__Exercise instructions__.
Lines from the one containing "1911x832 pixels. Task: Click" through the last line of the records below are to be repeated exactly.

__Information shown__.
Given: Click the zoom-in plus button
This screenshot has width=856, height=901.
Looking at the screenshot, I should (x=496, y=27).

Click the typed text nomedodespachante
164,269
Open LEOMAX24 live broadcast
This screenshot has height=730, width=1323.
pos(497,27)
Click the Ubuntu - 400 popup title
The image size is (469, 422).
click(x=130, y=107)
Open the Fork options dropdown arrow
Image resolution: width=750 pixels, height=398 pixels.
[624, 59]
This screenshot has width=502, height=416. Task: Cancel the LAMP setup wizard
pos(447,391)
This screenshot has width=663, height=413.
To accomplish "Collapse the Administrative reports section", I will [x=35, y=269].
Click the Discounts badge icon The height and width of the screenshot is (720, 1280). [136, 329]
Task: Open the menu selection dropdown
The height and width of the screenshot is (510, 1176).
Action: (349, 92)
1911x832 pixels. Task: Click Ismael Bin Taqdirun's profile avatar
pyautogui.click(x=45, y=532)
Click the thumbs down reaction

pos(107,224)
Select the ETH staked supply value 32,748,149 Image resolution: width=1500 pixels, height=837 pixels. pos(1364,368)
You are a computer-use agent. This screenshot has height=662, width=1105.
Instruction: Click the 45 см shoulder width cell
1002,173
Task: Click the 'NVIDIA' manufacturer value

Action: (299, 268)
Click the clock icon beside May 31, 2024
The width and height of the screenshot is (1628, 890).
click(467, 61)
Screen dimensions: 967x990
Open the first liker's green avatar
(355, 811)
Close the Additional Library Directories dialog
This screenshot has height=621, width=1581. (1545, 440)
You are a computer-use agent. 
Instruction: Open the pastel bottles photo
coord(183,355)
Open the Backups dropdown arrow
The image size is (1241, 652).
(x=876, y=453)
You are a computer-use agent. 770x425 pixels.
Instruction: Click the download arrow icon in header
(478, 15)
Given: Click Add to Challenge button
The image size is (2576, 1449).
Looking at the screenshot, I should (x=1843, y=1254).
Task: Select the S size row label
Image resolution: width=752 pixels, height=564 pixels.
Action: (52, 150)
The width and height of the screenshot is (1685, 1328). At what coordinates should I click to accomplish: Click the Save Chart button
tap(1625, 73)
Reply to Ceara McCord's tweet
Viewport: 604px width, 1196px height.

__Exercise solution__.
1911x832 pixels. Task: Click Ismael Bin Taqdirun's profile avatar
pyautogui.click(x=45, y=532)
Click the thumbs down reaction

pos(107,224)
Select the ETH staked supply value 32,748,149 Image resolution: width=1500 pixels, height=837 pixels. pos(1364,368)
You are a computer-use agent. This screenshot has height=662, width=1105.
Instruction: Click the 45 см shoulder width cell
1002,173
Task: Click the 'NVIDIA' manufacturer value

Action: (299, 268)
Click the clock icon beside May 31, 2024
The width and height of the screenshot is (1628, 890).
click(467, 61)
Screen dimensions: 967x990
Open the first liker's green avatar
(355, 811)
Close the Additional Library Directories dialog
This screenshot has height=621, width=1581. (1545, 440)
You are a computer-use agent. 
Instruction: Open the pastel bottles photo
coord(183,355)
Open the Backups dropdown arrow
The image size is (1241, 652).
(x=876, y=453)
You are a computer-use agent. 770x425 pixels.
Instruction: Click the download arrow icon in header
(478, 15)
Given: Click Add to Challenge button
The image size is (2576, 1449).
Looking at the screenshot, I should (x=1843, y=1254).
Task: Select the S size row label
Image resolution: width=752 pixels, height=564 pixels.
Action: (52, 150)
The width and height of the screenshot is (1685, 1328). At what coordinates should I click to accomplish: Click the Save Chart button
tap(1625, 73)
Reply to Ceara McCord's tweet
Viewport: 604px width, 1196px height.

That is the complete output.